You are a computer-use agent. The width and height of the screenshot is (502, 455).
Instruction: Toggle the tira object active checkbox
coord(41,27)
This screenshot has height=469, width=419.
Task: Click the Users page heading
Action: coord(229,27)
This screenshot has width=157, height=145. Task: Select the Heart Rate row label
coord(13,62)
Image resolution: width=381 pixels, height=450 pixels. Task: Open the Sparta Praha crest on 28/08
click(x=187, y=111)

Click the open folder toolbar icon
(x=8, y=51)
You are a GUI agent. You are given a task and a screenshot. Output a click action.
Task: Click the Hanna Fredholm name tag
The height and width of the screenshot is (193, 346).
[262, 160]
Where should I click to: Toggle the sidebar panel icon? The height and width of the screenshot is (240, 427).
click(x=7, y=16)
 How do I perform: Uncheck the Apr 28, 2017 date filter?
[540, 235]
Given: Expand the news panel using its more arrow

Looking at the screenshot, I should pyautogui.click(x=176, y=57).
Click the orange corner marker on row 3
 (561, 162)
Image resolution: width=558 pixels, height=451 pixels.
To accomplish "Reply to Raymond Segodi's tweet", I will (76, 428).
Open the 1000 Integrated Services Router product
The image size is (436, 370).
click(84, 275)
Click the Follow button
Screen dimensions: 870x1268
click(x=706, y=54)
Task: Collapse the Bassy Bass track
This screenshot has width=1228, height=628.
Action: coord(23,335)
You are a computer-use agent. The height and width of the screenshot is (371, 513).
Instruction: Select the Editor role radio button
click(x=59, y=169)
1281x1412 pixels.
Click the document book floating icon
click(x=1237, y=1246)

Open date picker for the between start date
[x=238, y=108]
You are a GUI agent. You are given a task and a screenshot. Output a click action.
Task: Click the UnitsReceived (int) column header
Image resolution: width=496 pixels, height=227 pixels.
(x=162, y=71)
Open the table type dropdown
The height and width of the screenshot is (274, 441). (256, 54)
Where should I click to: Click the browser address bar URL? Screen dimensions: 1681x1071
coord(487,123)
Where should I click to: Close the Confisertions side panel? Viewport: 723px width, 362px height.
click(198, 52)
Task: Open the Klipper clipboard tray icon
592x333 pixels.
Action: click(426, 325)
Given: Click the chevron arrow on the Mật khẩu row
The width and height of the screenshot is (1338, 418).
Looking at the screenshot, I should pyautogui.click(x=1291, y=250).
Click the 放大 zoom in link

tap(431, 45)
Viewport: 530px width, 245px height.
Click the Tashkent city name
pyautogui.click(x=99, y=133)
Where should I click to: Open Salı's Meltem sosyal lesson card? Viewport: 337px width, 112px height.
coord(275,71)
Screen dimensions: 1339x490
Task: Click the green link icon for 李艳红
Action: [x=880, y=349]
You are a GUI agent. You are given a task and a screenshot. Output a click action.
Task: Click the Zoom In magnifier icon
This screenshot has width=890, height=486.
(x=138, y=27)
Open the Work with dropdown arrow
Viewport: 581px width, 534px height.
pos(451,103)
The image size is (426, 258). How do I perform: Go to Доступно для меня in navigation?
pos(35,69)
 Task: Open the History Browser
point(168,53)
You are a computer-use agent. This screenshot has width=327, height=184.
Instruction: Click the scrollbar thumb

• • • • • • •

__Task__.
If a line of the listing above holds the string "computer", copy it.

__Task response__.
You are a computer-use agent. The width and height of the screenshot is (502, 455).
You are a computer-use agent. The height and width of the screenshot is (371, 513).
You are a computer-use agent. This screenshot has width=327, height=184.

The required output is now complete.